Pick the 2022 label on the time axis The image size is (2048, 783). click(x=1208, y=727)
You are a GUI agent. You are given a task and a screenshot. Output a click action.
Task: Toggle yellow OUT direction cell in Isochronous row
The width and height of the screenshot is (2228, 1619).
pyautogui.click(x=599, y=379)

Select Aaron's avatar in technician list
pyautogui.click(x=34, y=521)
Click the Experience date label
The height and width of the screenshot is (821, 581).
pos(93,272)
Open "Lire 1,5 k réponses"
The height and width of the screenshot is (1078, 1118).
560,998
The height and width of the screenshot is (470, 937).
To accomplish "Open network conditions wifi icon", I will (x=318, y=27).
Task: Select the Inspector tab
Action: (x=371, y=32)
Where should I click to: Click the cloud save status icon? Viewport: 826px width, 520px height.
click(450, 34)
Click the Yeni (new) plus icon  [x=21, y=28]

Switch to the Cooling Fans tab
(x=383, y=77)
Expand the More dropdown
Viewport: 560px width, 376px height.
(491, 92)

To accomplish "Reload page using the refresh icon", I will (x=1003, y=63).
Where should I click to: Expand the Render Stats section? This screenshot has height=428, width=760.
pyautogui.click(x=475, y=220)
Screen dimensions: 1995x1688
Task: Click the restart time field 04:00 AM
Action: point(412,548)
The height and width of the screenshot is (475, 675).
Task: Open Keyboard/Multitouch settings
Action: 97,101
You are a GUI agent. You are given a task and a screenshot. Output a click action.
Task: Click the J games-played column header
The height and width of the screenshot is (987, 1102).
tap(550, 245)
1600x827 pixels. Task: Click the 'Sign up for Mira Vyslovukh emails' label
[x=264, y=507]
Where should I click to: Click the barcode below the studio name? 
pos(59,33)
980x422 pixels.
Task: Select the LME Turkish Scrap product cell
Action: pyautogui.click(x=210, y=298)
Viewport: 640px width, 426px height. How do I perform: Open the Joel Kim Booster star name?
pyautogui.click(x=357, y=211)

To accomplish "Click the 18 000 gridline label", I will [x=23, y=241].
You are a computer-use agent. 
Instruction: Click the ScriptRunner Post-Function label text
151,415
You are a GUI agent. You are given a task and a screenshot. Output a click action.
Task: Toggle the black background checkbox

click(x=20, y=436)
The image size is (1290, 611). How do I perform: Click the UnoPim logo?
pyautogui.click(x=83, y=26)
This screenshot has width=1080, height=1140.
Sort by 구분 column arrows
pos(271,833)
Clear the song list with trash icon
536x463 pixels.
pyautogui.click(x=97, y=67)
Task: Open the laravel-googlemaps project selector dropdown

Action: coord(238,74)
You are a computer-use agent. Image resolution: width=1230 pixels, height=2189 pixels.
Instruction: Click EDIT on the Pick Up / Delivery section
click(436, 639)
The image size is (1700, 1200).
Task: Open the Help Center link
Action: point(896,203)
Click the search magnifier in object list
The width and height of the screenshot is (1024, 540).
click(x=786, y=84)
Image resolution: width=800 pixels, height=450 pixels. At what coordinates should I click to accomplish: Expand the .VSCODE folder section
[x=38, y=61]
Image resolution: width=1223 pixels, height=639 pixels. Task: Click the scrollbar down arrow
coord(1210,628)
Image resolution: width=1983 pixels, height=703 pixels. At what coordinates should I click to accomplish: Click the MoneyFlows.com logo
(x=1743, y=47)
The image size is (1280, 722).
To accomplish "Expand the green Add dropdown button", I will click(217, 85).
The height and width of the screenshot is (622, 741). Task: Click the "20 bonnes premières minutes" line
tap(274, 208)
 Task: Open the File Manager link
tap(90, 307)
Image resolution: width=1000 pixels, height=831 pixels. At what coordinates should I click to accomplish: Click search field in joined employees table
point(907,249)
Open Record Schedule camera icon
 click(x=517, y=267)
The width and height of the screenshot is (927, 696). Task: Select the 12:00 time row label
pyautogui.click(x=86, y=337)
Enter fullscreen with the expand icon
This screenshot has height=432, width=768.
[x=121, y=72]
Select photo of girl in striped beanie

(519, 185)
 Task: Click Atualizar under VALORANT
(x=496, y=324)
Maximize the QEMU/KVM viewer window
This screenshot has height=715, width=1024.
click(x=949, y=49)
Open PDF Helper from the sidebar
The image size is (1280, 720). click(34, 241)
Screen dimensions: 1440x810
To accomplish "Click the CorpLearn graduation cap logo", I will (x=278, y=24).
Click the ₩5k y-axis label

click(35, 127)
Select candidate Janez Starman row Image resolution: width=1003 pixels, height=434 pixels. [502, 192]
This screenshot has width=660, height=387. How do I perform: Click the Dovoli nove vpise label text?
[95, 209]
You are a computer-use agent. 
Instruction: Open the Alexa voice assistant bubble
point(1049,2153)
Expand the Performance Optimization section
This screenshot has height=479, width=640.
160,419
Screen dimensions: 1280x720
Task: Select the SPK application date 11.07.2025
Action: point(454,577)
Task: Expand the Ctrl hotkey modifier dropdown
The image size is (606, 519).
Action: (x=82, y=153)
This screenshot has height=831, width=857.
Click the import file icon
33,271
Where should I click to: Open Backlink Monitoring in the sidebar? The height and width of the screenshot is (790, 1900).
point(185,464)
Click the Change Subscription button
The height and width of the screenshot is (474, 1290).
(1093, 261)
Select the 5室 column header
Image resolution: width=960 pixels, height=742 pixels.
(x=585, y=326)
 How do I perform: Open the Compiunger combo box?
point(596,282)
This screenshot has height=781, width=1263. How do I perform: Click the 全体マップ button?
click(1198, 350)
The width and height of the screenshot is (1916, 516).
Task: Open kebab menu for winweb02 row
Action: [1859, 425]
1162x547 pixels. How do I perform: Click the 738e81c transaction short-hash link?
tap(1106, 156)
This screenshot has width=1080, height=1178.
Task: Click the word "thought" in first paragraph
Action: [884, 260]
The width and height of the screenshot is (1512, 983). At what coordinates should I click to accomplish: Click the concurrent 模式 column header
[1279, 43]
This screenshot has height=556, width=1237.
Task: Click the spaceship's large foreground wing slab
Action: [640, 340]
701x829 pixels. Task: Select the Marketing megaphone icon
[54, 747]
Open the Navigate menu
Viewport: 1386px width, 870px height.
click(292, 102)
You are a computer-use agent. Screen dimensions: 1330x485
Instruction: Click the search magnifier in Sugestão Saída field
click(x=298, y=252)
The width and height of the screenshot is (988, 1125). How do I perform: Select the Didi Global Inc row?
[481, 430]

[YOUR ASSIGNMENT]: Copy every record above verbatim and in full.

[TASK OUTPUT]:
Pick the 2022 label on the time axis The image size is (2048, 783). click(x=1208, y=727)
You are a GUI agent. You are given a task and a screenshot. Output a click action.
Task: Toggle yellow OUT direction cell in Isochronous row
The width and height of the screenshot is (2228, 1619).
pyautogui.click(x=599, y=379)

Select Aaron's avatar in technician list
pyautogui.click(x=34, y=521)
Click the Experience date label
The height and width of the screenshot is (821, 581).
pos(93,272)
Open "Lire 1,5 k réponses"
The height and width of the screenshot is (1078, 1118).
560,998
The height and width of the screenshot is (470, 937).
To accomplish "Open network conditions wifi icon", I will (x=318, y=27).
Task: Select the Inspector tab
Action: (x=371, y=32)
Where should I click to: Click the cloud save status icon? Viewport: 826px width, 520px height.
click(450, 34)
Click the Yeni (new) plus icon  [x=21, y=28]

Switch to the Cooling Fans tab
(x=383, y=77)
Expand the More dropdown
Viewport: 560px width, 376px height.
(491, 92)

To accomplish "Reload page using the refresh icon", I will (x=1003, y=63).
Where should I click to: Expand the Render Stats section? This screenshot has height=428, width=760.
pyautogui.click(x=475, y=220)
Screen dimensions: 1995x1688
Task: Click the restart time field 04:00 AM
Action: point(412,548)
The height and width of the screenshot is (475, 675).
Task: Open Keyboard/Multitouch settings
Action: 97,101
You are a GUI agent. You are given a task and a screenshot. Output a click action.
Task: Click the J games-played column header
The height and width of the screenshot is (987, 1102).
tap(550, 245)
1600x827 pixels. Task: Click the 'Sign up for Mira Vyslovukh emails' label
[x=264, y=507]
Where should I click to: Click the barcode below the studio name? 
pos(59,33)
980x422 pixels.
Task: Select the LME Turkish Scrap product cell
Action: pyautogui.click(x=210, y=298)
Viewport: 640px width, 426px height. How do I perform: Open the Joel Kim Booster star name?
pyautogui.click(x=357, y=211)

To accomplish "Click the 18 000 gridline label", I will [x=23, y=241].
You are a computer-use agent. 
Instruction: Click the ScriptRunner Post-Function label text
151,415
You are a GUI agent. You are given a task and a screenshot. Output a click action.
Task: Toggle the black background checkbox

click(x=20, y=436)
The image size is (1290, 611). How do I perform: Click the UnoPim logo?
pyautogui.click(x=83, y=26)
This screenshot has width=1080, height=1140.
Sort by 구분 column arrows
pos(271,833)
Clear the song list with trash icon
536x463 pixels.
pyautogui.click(x=97, y=67)
Task: Open the laravel-googlemaps project selector dropdown

Action: coord(238,74)
You are a computer-use agent. Image resolution: width=1230 pixels, height=2189 pixels.
Instruction: Click EDIT on the Pick Up / Delivery section
click(436, 639)
The image size is (1700, 1200).
Task: Open the Help Center link
Action: point(896,203)
Click the search magnifier in object list
The width and height of the screenshot is (1024, 540).
click(x=786, y=84)
Image resolution: width=800 pixels, height=450 pixels. At what coordinates should I click to accomplish: Expand the .VSCODE folder section
[x=38, y=61]
Image resolution: width=1223 pixels, height=639 pixels. Task: Click the scrollbar down arrow
coord(1210,628)
Image resolution: width=1983 pixels, height=703 pixels. At what coordinates should I click to accomplish: Click the MoneyFlows.com logo
(x=1743, y=47)
The image size is (1280, 722).
To accomplish "Expand the green Add dropdown button", I will click(217, 85).
The height and width of the screenshot is (622, 741). Task: Click the "20 bonnes premières minutes" line
tap(274, 208)
 Task: Open the File Manager link
tap(90, 307)
Image resolution: width=1000 pixels, height=831 pixels. At what coordinates should I click to accomplish: Click search field in joined employees table
point(907,249)
Open Record Schedule camera icon
 click(x=517, y=267)
The width and height of the screenshot is (927, 696). Task: Select the 12:00 time row label
pyautogui.click(x=86, y=337)
Enter fullscreen with the expand icon
This screenshot has height=432, width=768.
[x=121, y=72]
Select photo of girl in striped beanie

(519, 185)
 Task: Click Atualizar under VALORANT
(x=496, y=324)
Maximize the QEMU/KVM viewer window
This screenshot has height=715, width=1024.
click(x=949, y=49)
Open PDF Helper from the sidebar
The image size is (1280, 720). click(34, 241)
Screen dimensions: 1440x810
To accomplish "Click the CorpLearn graduation cap logo", I will (x=278, y=24).
Click the ₩5k y-axis label

click(35, 127)
Select candidate Janez Starman row Image resolution: width=1003 pixels, height=434 pixels. [502, 192]
This screenshot has width=660, height=387. How do I perform: Click the Dovoli nove vpise label text?
[95, 209]
You are a computer-use agent. 
Instruction: Open the Alexa voice assistant bubble
point(1049,2153)
Expand the Performance Optimization section
This screenshot has height=479, width=640.
160,419
Screen dimensions: 1280x720
Task: Select the SPK application date 11.07.2025
Action: point(454,577)
Task: Expand the Ctrl hotkey modifier dropdown
The image size is (606, 519).
Action: (x=82, y=153)
This screenshot has height=831, width=857.
Click the import file icon
33,271
Where should I click to: Open Backlink Monitoring in the sidebar? The height and width of the screenshot is (790, 1900).
point(185,464)
Click the Change Subscription button
The height and width of the screenshot is (474, 1290).
(1093, 261)
Select the 5室 column header
Image resolution: width=960 pixels, height=742 pixels.
(x=585, y=326)
 How do I perform: Open the Compiunger combo box?
point(596,282)
This screenshot has height=781, width=1263. How do I perform: Click the 全体マップ button?
click(1198, 350)
The width and height of the screenshot is (1916, 516).
Task: Open kebab menu for winweb02 row
Action: [1859, 425]
1162x547 pixels. How do I perform: Click the 738e81c transaction short-hash link?
tap(1106, 156)
This screenshot has width=1080, height=1178.
Task: Click the word "thought" in first paragraph
Action: [884, 260]
The width and height of the screenshot is (1512, 983). At what coordinates should I click to accomplish: Click the concurrent 模式 column header
[1279, 43]
This screenshot has height=556, width=1237.
Task: Click the spaceship's large foreground wing slab
Action: [640, 340]
701x829 pixels. Task: Select the Marketing megaphone icon
[54, 747]
Open the Navigate menu
Viewport: 1386px width, 870px height.
click(292, 102)
You are a computer-use agent. Screen dimensions: 1330x485
Instruction: Click the search magnifier in Sugestão Saída field
click(x=298, y=252)
The width and height of the screenshot is (988, 1125). How do I perform: Select the Didi Global Inc row?
[481, 430]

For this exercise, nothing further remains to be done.